5 Points for coping through treatment

Feel - Article 03

Receiving your cancer treatment plan will often come as a big relief. However, treatment brings with it new challenges, not least a substantial physical impact. In fact, for some people the sheer impact of treatment is stronger and more obvious than the first signs of cancer.

Here are a few tips that can help to guide you through the process:

1. Good coping is flexible coping

Having bad days during treatment, physically and emotionally, is to be expected. Even with good support and preventative medication, they may not be avoided.

When a bad day comes, the key is how you respond to it. Will you to push back, push yourself and try to resist? Or will you acknowledge it, ask for help and do as best as you can to soothe and comfort yourself?

Unsurprisingly, a combination of the two is recommended: fight hard and fight smart, sometimes push, sometimes flow. Accepting some downtime when it’s needed is just as healthy as pushing, urging yourself on when that is the useful thing to do. And as always, if you need some help to find the right strategy for the right time, speak to us.

2. Self-soothing

When you are having a tough time, and you decide it’s best to let it pass, it’s helpful to take a wide view on what might help you through. People sometimes talk about distraction, as if the objective is to forget it’s happening – it’s better to think of it as ‘directing your mind away’ from the experience that is difficult (e.g. side-effects, or emotions) by focusing on a vivid experience that is more neutral, or even enjoyable.

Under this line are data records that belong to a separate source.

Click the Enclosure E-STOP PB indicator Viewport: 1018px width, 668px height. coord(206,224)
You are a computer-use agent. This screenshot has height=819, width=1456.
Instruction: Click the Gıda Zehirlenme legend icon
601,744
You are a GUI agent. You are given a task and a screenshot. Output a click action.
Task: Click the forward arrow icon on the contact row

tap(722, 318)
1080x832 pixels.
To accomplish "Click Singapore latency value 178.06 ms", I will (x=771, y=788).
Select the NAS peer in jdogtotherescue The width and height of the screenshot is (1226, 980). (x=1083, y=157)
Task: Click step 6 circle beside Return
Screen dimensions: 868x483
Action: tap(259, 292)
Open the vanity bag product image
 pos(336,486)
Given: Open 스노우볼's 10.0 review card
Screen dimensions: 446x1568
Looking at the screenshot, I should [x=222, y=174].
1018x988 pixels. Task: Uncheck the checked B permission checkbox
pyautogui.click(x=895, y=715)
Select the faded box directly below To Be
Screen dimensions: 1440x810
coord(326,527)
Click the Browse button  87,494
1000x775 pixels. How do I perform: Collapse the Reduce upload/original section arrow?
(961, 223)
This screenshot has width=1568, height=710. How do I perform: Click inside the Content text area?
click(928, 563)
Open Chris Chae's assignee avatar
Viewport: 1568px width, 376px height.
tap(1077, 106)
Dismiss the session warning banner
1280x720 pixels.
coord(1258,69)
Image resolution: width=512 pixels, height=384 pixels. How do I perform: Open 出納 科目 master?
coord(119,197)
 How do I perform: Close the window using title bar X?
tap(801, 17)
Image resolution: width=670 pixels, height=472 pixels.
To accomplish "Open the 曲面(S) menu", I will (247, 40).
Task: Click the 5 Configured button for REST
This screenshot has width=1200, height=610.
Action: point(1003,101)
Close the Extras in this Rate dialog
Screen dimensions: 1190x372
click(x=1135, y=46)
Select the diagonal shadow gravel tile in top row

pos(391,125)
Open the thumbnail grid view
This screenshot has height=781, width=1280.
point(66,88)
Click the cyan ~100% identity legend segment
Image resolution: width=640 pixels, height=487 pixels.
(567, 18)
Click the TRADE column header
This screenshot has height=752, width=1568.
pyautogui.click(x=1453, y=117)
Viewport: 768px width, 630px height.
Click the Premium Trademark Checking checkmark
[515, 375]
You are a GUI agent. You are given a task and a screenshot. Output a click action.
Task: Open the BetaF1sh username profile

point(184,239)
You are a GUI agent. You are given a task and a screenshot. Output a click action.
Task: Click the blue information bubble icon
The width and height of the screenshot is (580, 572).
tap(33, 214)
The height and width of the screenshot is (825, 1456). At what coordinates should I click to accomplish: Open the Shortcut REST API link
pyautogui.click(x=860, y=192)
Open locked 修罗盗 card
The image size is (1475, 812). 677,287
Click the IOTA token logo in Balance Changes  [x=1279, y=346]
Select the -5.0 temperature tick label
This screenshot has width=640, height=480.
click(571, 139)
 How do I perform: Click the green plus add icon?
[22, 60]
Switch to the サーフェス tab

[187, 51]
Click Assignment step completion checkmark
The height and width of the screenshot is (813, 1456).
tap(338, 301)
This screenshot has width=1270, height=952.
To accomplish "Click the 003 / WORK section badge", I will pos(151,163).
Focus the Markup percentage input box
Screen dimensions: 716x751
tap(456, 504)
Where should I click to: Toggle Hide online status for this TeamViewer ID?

More broadly, think about self-soothing: what can you be doing that is comforting, that engages your mind and body in a calming way? Think about what and who got you through childhood illness, what memories you have of days where sickness was made easier with care, comfort, kind attention or an invigorating distraction? Your body will have some memories of that, so how could you reactivate them? There are lists and lists of things that others suggest, but the key to self-soothing is figuring out what works for you?

It’s a good idea to be ready with this, before you need it. Our programme explores relaxation skills, to practice when you’re well, so that it’s much easier when you’re not.

3. When the system isn’t working

We really hope that every part of your cancer healthcare is done with kindness, efficiency and expertise. Yet, it’s a hugely complicated system, and it’s not surprising when people find some of their experiences baffling, worrying or frustrating, and a source of great emotional distress, sometimes more than the cancer itself. This could be the strained communication with a professional, failures in practical coordination, a small error (that makes you worry if a bigger one will happen), seemingly strange hospital rules and limitations, all sorts of things.

It can be deeply unsettling to depend so much on an imperfect system, and not really wanting to be critical or seen as ungrateful.  If it really bothers you, don’t sit on it, but instead address it constructively. Prepare carefully, untangle the emotion from the practicalities, pick your time, and be strategic with your communication. More often than not, you can improve things for yourself by engaging proactively when there are problems.

4. Know your softs spots, part 2

Cancer will put a strain on whatever wasn’t quite in balance before. With the physical burden of treatment, you may feel vulnerable, not in control, alone or uncared for. These can be real and present challenges with the additional ‘weight’ of being linked to past issues and vulnerabilities.

It can be helpful to notice and acknowledge these feelings. Ask yourself: can I put that aside for now? How might it affect me? And most importantly, what additional help and support do I need? Talk to your clinical team and your Onko coach, and find out the process for getting that support.

5. It will pass

It’s worth repeating this. Whether your cancer is treatable, curable, big or small, we promise the worst moments emotionally will pass. People can, and do, adapt.

Plenty of research and patient experience tells us this; and if you look carefully enough at your own story, you will find other times where you adapted and changed and difficult things passed. Now, once you get more familiar with your treatment, the places and the people, the level of threat and uncertainty will reduce.

As you process the emotions a bit at a time, with kindness to yourself, they will settle. When you are right at the start, of course, you may not entirely believe or trust this, but try to hold onto this idea.